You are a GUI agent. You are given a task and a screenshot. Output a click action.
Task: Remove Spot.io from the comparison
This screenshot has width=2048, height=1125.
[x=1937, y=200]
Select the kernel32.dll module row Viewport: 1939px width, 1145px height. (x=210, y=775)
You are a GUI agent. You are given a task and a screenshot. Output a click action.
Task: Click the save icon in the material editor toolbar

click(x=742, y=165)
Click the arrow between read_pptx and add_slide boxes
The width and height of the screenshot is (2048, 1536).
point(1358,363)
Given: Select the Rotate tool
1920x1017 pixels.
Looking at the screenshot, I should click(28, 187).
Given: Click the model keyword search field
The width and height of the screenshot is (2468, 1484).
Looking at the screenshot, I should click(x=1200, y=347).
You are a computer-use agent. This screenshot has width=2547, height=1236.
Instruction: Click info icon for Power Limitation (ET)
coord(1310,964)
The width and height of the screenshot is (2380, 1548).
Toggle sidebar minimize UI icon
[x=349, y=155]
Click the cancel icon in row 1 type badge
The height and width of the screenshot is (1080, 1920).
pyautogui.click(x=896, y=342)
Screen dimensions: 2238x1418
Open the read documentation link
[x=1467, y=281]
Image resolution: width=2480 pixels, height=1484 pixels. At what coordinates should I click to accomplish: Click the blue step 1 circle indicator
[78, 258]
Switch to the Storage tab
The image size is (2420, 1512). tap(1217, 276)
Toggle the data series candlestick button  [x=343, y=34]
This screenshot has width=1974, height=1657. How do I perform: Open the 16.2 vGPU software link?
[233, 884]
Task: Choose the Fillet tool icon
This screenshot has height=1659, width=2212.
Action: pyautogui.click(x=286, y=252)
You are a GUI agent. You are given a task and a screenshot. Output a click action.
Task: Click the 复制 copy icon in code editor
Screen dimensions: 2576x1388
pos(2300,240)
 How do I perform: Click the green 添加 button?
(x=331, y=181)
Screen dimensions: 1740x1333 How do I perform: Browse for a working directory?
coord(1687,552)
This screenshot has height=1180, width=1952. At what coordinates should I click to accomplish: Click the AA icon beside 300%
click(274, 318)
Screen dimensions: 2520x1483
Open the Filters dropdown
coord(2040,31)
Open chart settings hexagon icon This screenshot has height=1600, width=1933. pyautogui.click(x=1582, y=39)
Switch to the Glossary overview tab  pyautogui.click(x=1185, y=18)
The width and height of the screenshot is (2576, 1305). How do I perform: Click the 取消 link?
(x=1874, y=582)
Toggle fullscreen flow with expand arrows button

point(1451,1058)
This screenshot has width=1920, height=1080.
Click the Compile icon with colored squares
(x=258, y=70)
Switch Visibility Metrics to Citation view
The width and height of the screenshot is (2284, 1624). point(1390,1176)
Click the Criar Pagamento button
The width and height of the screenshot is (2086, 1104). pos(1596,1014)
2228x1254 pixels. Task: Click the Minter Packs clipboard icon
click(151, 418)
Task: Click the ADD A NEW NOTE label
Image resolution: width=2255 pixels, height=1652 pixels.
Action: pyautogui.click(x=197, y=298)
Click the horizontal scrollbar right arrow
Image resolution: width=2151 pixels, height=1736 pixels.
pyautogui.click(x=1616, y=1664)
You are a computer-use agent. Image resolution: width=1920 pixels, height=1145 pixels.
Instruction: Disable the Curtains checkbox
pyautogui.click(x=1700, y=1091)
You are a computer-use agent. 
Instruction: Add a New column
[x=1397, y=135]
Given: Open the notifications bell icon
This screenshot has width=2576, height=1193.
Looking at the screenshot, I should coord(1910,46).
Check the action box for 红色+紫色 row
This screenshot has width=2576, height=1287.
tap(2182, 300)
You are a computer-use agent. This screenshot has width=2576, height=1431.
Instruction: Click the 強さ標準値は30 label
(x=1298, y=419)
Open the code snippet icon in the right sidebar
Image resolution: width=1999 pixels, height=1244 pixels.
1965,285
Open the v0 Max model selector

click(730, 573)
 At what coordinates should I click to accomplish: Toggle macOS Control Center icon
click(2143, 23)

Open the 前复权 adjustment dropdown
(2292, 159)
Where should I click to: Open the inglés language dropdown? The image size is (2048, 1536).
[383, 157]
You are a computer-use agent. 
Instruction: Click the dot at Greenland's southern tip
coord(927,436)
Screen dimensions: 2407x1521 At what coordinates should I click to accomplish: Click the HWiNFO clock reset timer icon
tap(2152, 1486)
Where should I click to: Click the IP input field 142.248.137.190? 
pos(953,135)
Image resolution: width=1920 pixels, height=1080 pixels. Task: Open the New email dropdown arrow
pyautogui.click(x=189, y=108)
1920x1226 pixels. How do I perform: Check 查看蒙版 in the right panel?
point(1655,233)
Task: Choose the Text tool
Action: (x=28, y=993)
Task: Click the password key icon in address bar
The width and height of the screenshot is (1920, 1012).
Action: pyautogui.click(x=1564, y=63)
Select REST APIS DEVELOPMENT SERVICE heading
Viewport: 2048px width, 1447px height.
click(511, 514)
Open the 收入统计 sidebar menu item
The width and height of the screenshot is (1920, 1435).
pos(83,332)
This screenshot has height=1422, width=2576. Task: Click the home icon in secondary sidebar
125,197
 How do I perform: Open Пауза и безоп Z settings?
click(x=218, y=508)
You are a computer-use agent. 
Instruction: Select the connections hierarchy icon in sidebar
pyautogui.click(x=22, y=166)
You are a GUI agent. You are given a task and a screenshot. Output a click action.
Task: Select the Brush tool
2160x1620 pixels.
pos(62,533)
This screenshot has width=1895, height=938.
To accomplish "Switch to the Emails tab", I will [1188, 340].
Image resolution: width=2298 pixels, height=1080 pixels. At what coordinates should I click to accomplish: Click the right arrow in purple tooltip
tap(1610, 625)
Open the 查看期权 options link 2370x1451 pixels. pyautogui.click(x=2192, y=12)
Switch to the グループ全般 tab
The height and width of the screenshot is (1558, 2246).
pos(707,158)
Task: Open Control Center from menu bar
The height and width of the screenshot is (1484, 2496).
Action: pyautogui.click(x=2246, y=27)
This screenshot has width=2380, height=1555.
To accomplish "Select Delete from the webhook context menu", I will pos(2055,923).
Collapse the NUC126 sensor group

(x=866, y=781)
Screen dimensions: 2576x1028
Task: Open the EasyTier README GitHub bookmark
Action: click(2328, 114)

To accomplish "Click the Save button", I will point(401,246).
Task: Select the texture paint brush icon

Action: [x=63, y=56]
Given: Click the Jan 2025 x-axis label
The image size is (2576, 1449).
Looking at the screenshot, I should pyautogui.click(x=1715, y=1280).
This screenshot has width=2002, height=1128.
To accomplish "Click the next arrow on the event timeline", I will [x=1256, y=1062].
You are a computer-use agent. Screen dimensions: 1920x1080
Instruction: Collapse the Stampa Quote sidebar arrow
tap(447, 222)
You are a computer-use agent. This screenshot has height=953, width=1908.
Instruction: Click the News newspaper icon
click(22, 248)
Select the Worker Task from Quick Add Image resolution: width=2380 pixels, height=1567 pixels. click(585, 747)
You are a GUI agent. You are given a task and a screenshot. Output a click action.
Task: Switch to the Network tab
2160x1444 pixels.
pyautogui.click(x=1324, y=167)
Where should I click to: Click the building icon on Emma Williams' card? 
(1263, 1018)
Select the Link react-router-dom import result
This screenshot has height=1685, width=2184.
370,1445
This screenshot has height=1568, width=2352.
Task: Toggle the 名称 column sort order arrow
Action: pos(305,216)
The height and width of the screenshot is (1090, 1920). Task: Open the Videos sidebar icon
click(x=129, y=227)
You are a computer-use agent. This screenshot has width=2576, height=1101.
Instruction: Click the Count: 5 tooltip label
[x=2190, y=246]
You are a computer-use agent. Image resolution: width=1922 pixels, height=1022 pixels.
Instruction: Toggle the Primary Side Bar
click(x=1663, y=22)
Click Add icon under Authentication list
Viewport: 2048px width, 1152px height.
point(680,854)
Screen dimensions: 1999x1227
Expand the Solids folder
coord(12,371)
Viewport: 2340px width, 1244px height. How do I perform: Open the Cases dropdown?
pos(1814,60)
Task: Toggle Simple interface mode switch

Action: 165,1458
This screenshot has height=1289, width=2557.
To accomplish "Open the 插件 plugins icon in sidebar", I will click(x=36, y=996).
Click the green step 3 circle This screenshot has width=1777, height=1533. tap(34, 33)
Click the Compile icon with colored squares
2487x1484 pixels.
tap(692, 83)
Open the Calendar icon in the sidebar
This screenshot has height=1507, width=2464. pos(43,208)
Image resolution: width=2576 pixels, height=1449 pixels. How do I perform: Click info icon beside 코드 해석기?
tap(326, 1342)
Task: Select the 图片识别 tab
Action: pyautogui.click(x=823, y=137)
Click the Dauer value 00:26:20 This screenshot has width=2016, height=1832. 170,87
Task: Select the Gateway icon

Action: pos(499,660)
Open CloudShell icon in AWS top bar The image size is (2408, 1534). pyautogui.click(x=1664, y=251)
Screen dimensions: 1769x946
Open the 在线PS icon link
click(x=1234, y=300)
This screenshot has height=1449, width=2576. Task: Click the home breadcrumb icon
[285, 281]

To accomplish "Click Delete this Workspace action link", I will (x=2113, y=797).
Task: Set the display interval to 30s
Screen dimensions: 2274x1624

● Requirement: The word "computer" may appear in several lines of the data; copy every line where it does.

● Answer to the problem:
You are a computer-use agent. This screenshot has width=2547, height=1236.
You are a computer-use agent. Image resolution: width=1920 pixels, height=1145 pixels.
You are a computer-use agent. 
You are a computer-use agent. This screenshot has width=2576, height=1431.
You are a computer-use agent. 
You are a computer-use agent. 
You are a computer-use agent. Screen dimensions: 1920x1080
You are a computer-use agent. This screenshot has height=953, width=1908.
You are a computer-use agent. This screenshot has width=2576, height=1101.
You are a computer-use agent. Image resolution: width=1922 pixels, height=1022 pixels.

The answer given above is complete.